Monevonline.com,
Oeh Muhammad Alfariezie
Rasanya lelah menyadarkan pemerintah kota Bandar Lampung, serta DPRD Kota Bandar Lampung untuk menyadari betapa pentingnya Ruang Terbuka Hijau Publik bersarana olahraga yang tumbuh sumbur pohon akasia sebagai area revatilisasi kualitas oksigen bagi warga setempat.
Sudah puluhan artikel dan bahkan Kepala Dinas Lingkungan Hidup setempat serta para akademisi telah diwawancara. Akan tetapi jangankan konstruk pembangunan RTH itu sendiri, sekadar wacana pun tidak terdengar publik.
Walikota Bandar Lampung Eva Dwiana justru meminta kepada pengusaha pengembang perumahan untuk membangun minimal 30% RTH untuk pembangunan perumahannya. Berdasar peraturan perundang-undangan yang terkait, usulan Eva sudah sesuai.
Namun dalam rumusan serta pelaksanaannya, tidak disebutnya sanski tegas dan jelas bagi perusahaan pengembang perumahaan yang tidak mengindahkan intruski Wali Kota itu, sehingga dapat disimpulkan bahwa permintaan tersebut sebatas angin lalu, hanya untuk memuaskan opini pembangunan RTH yang terus digulirkan pemerhati lingkungan.
Sebelumnya, Walhi Lampung juga menyatakan sikap soal pembangunan di Bandar Lampung yang banyak menggerus area-area hijau perkotaan Bandar Lampung. Apalagi kawawan hijau sepanjang Sukadaham banyak ditemukan pembangunan perumahan.
Tetap saja, tidak ada upaya konkret dari pemerintah untuk melakukan revitalisasi kualitas oksigen dan kelayakan huni warga Bandar Lampung. Seakan, pemangku kebijakan tutup mata terhadap kualitas asupan oksigen dan Kebugaran fisik masyarakat; terkesan ada pembiaran warga Bandar Lampung berolahraga di pinggir-pinggir jalan kota.
Atas dasar itu, muncul ide khusus untuk menyadarkan pemerintah dan DPRD Kota Bandar Lampung agar hadirnya pembangunan RTH sebagaimana tertulis di atas tak sekadar hitam di atas putih.

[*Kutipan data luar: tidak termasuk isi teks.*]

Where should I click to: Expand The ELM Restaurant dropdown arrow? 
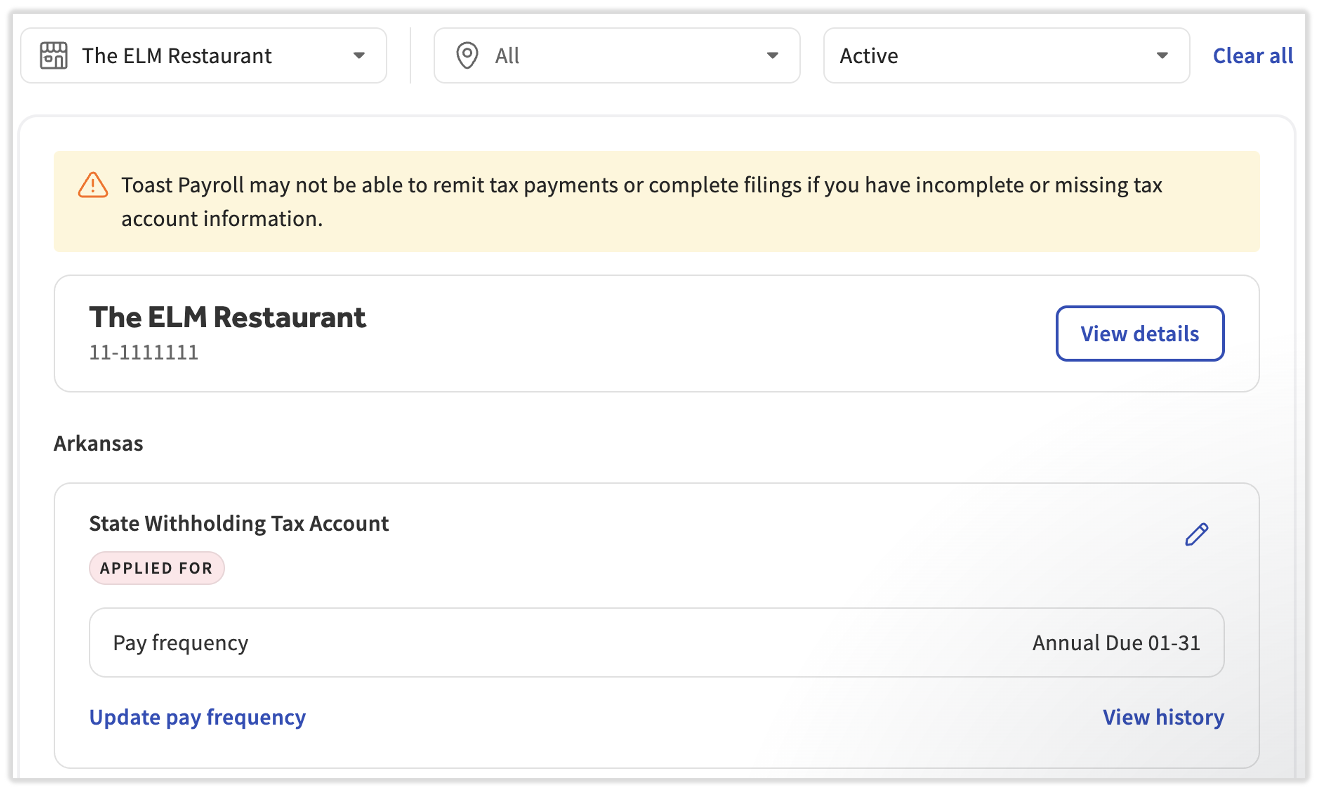click(359, 56)
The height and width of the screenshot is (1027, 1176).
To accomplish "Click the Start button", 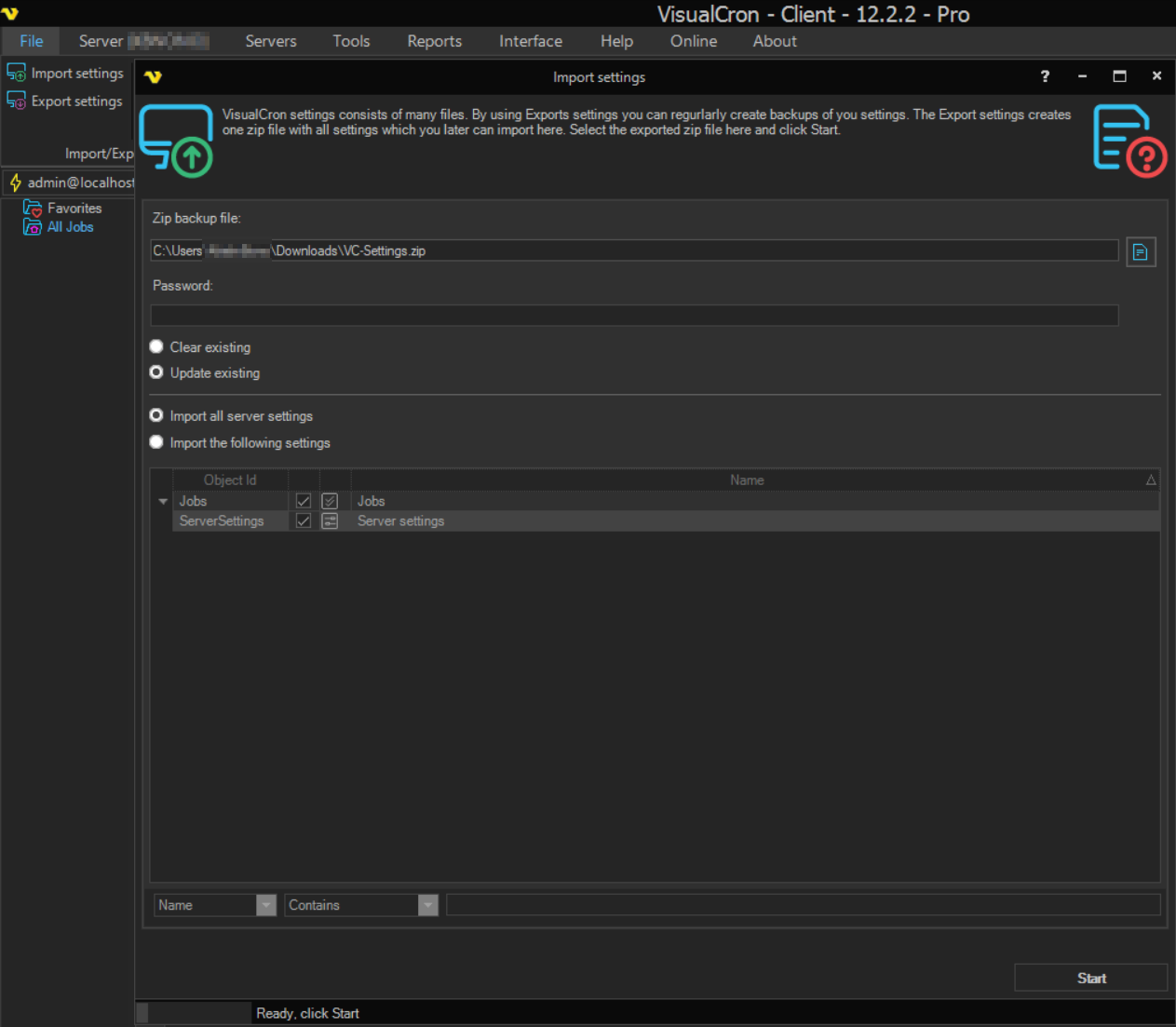I will pos(1090,978).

Saat ini publik Euforia publik Indonesia tidak sebagat pilpres pemilu 2024. Tapi juga tertuju dan berfokus pada kegemilangan sistem permainan dan sistem pembinaan di bawah pelatih Shin Tae-yong dan Ketua Umum PSSI Erick Thohir.
Buktinya, 60 ribu tiket Indonesia vs Vietnam di Gelora Bung Karno pada 21 Maret 2024 Sould Out, menandatakan euphoria sepakbola Indonesia yang tak terbendung.
Masalahnya adakah pesepakbola asal Lampung yang membela Timnas Indonesia? Jawabannya adalah, jangan pesepakbola Lampung yang berkiprah di Timnas, bahkan klub sepakbola di tanah lada ini tidak sanggup berkompetisi di kasta tertinggi liga Indonesia.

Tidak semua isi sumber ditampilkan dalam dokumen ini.